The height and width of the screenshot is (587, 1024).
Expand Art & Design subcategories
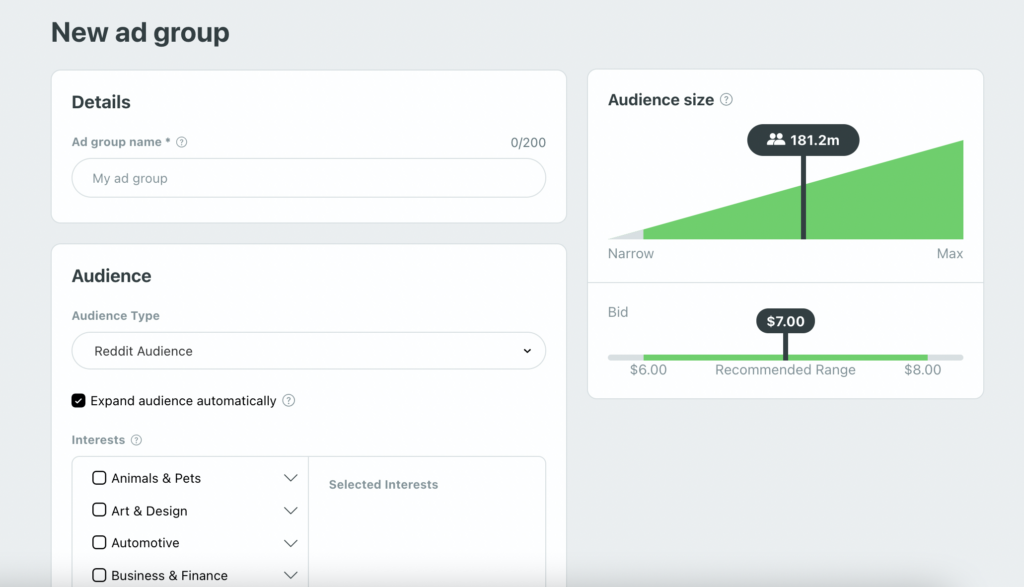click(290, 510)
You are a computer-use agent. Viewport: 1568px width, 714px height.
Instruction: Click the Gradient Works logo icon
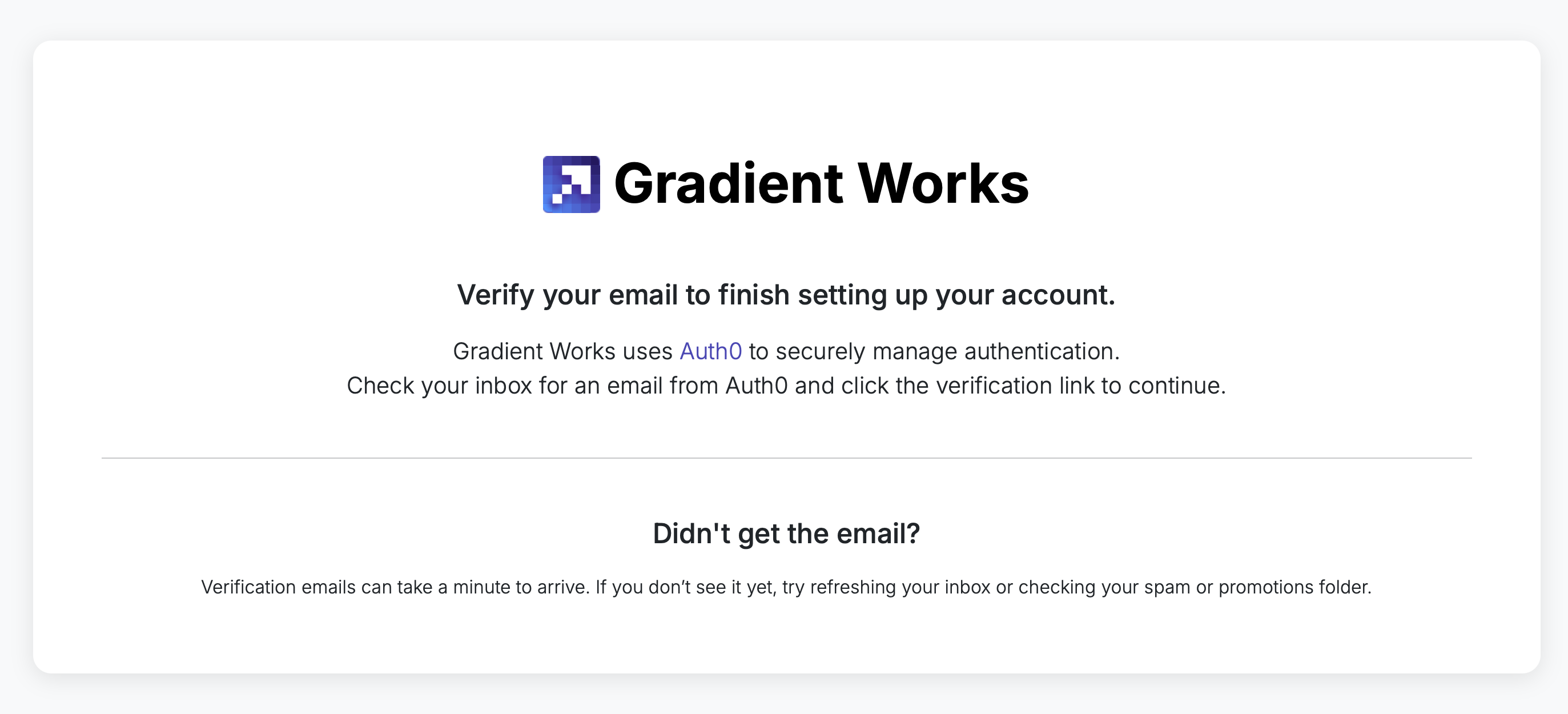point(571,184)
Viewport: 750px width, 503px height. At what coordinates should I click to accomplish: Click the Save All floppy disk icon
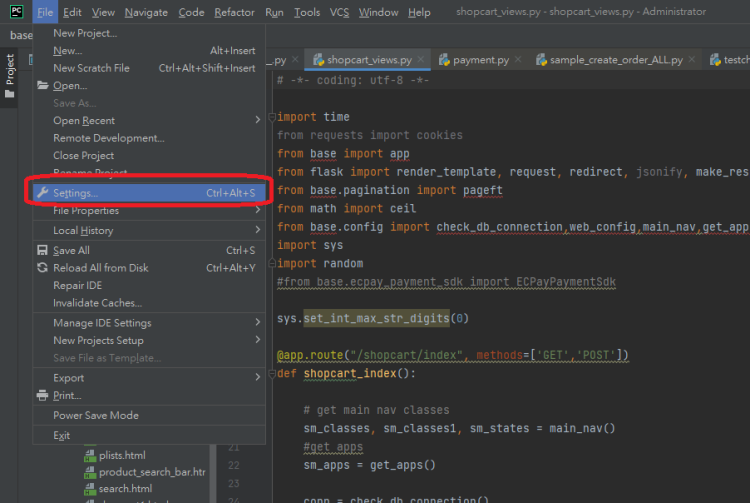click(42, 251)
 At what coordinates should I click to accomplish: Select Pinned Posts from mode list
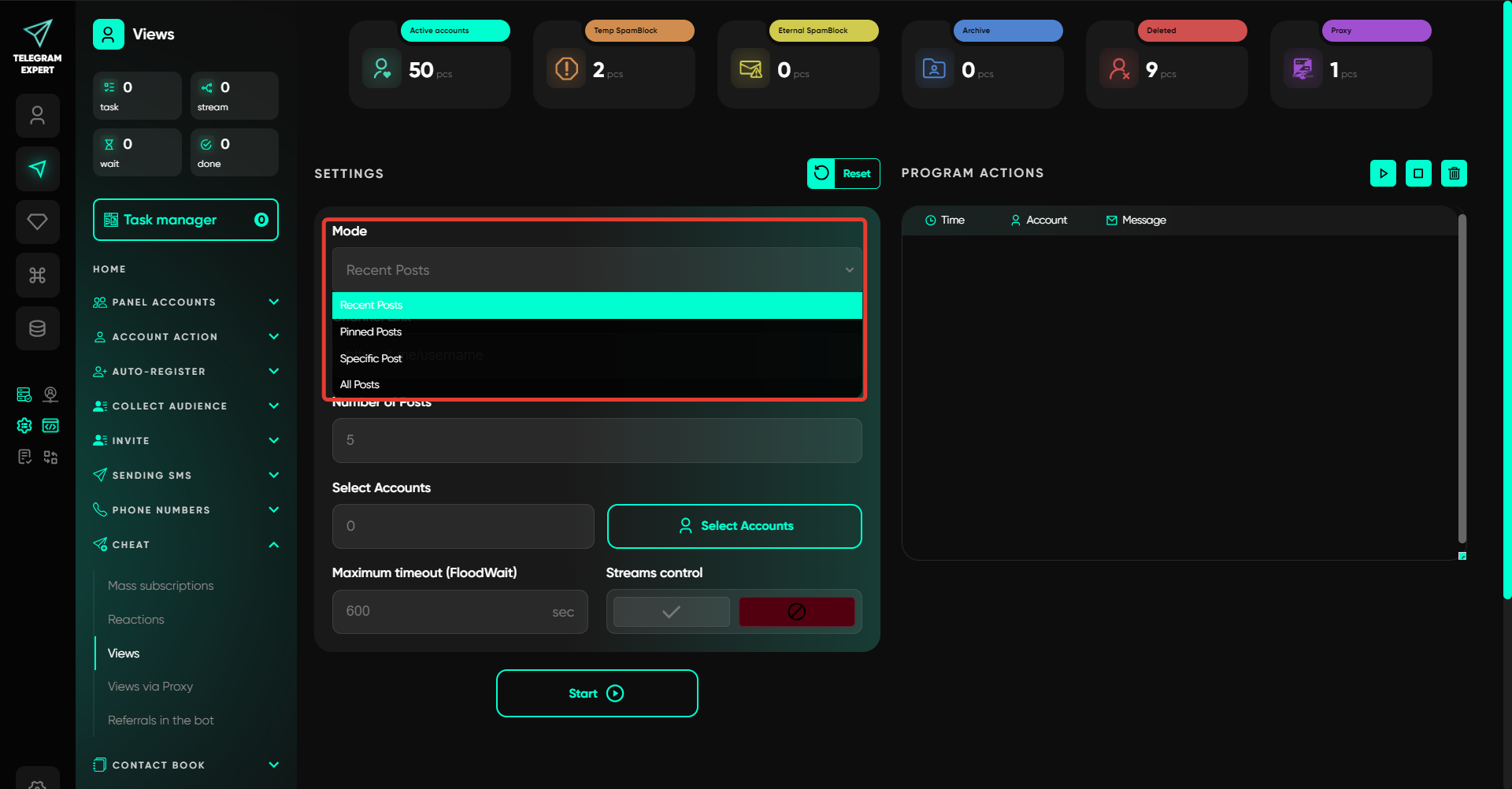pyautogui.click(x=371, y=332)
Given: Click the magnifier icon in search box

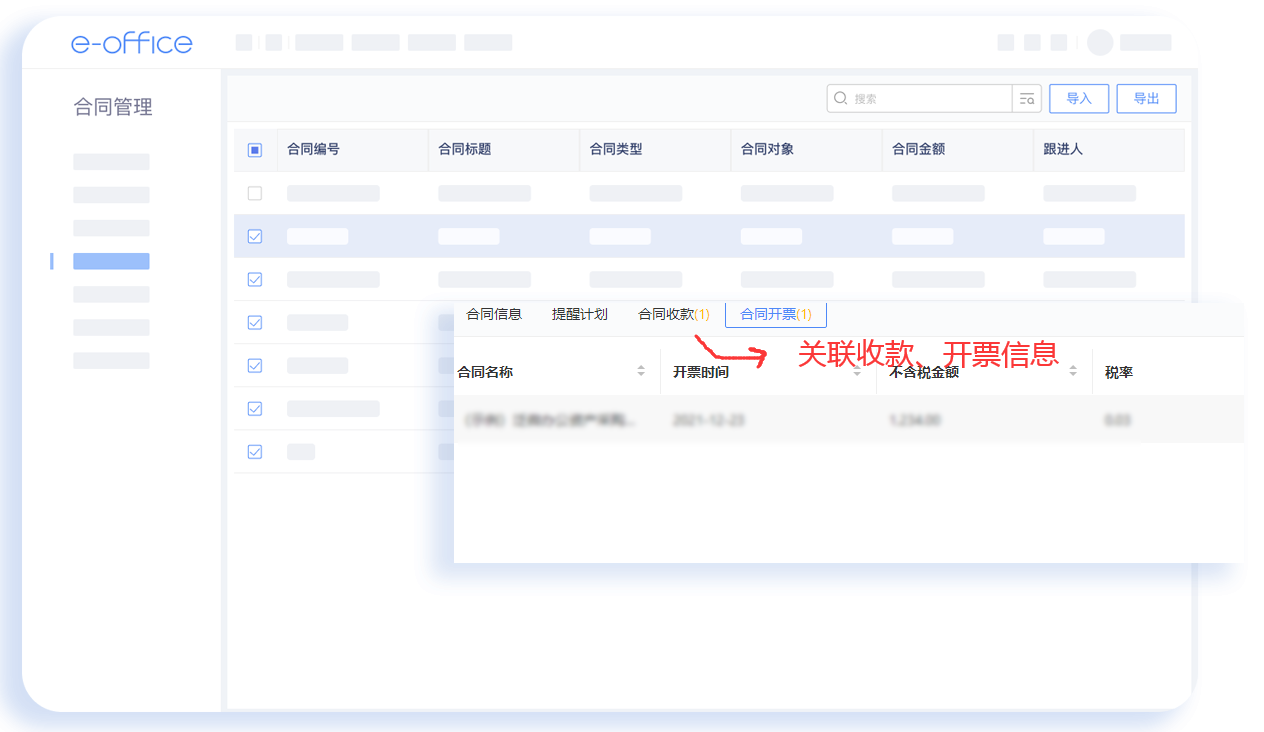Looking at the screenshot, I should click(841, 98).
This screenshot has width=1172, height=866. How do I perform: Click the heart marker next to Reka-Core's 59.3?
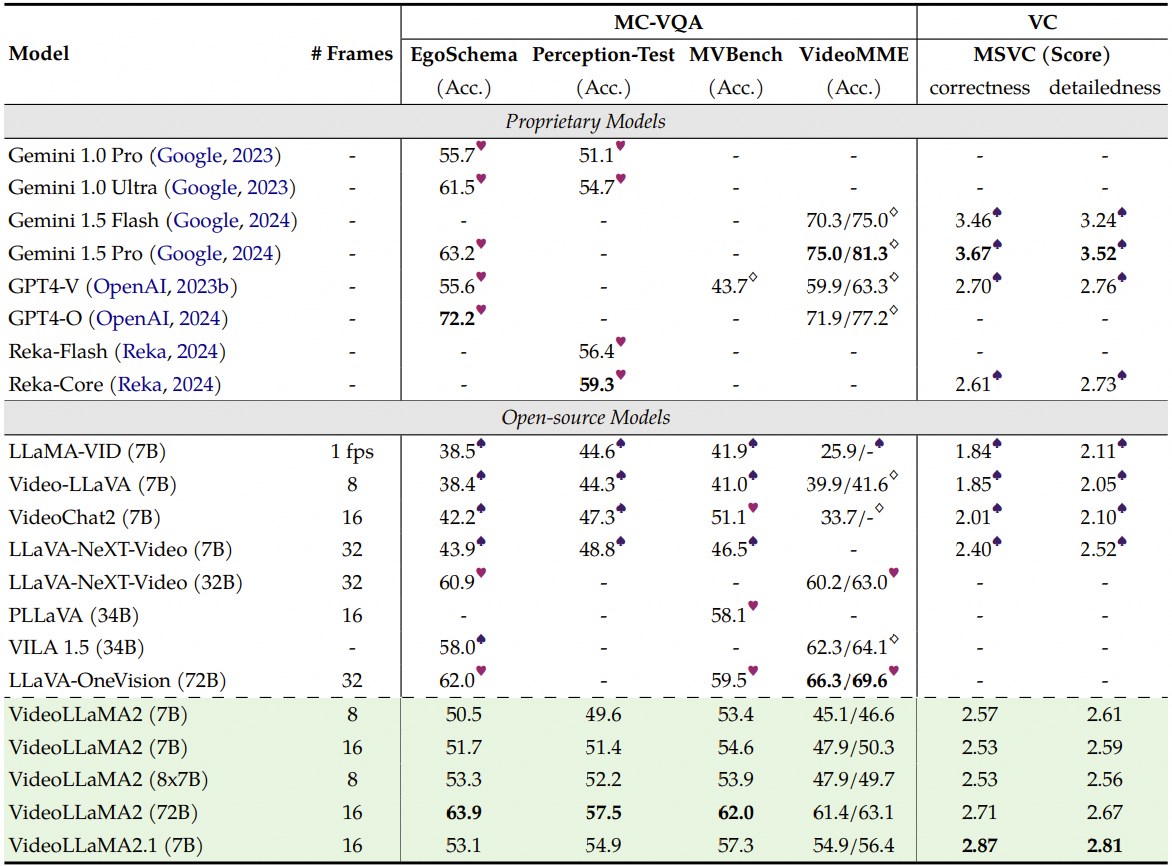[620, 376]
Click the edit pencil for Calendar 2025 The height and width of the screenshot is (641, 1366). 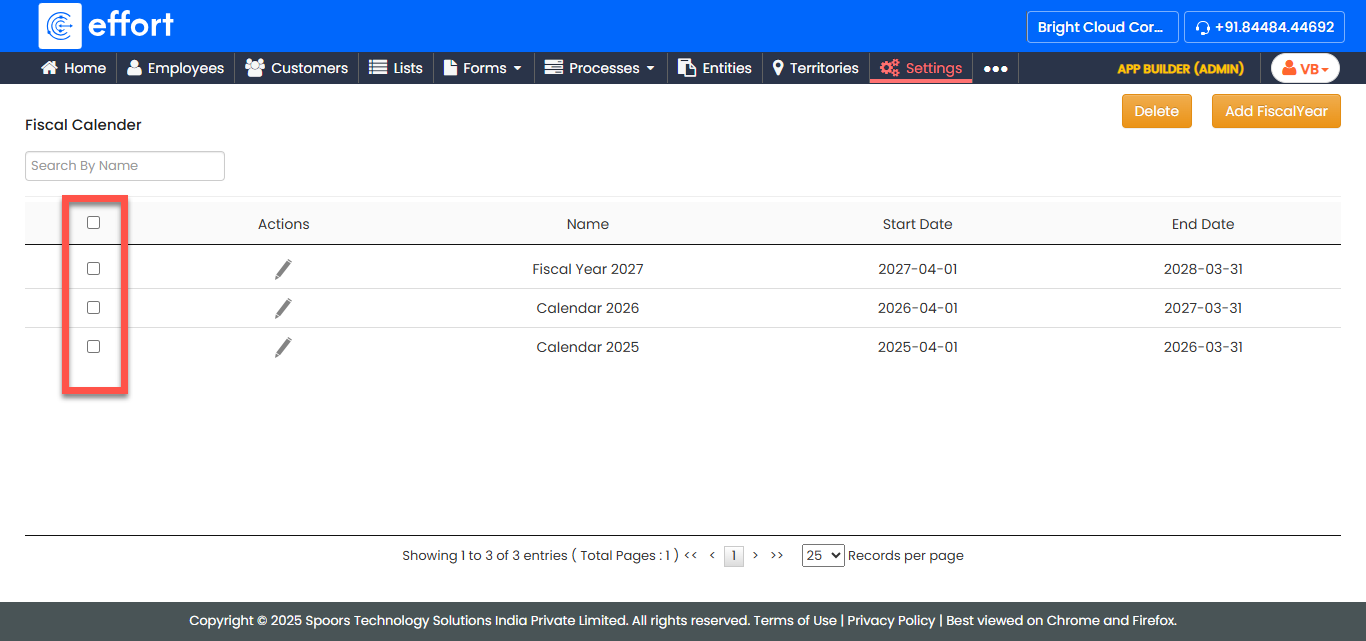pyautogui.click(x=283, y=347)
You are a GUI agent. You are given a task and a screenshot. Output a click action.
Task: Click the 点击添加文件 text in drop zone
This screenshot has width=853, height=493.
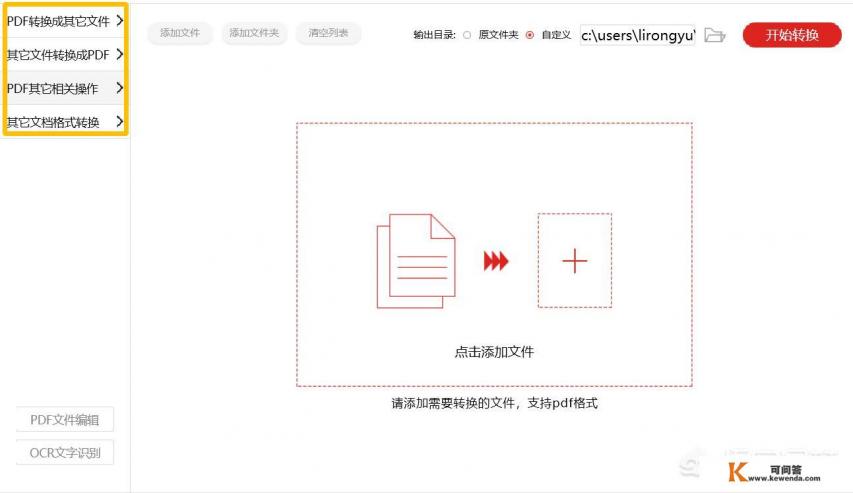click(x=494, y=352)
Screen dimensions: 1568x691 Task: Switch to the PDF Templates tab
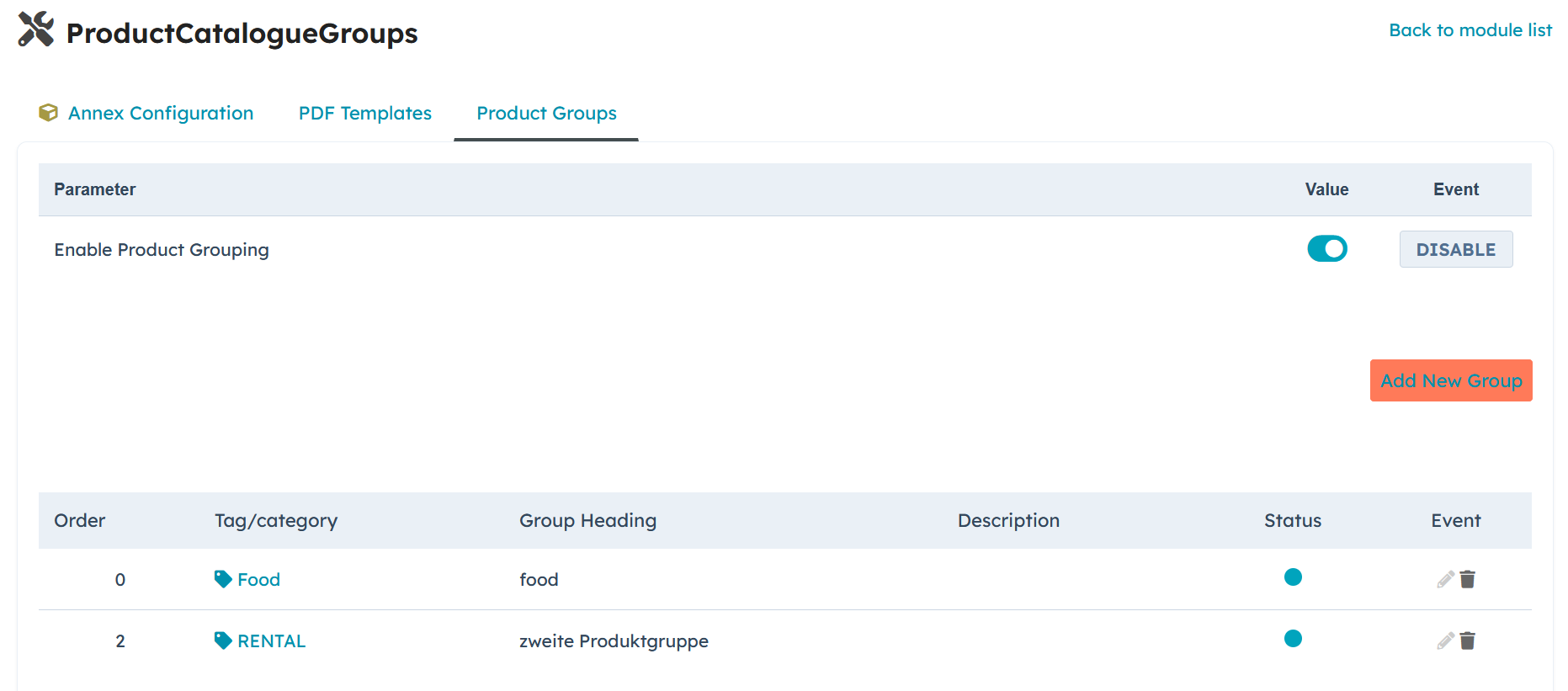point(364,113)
*-*-*
**What you have to do:**
Copy, exactly and exclusively, the lines beginning with the one that contains "You are a GUI" and ending with the last line of the listing; pictures are to be omitted.

**Task output:**
You are a GUI agent. You are given a task and a screenshot. Output a click action.
Task: Click the 点击添加文件 text in drop zone
This screenshot has width=853, height=493.
click(x=494, y=352)
Screen dimensions: 1568x691 Task: Switch to the PDF Templates tab
point(364,113)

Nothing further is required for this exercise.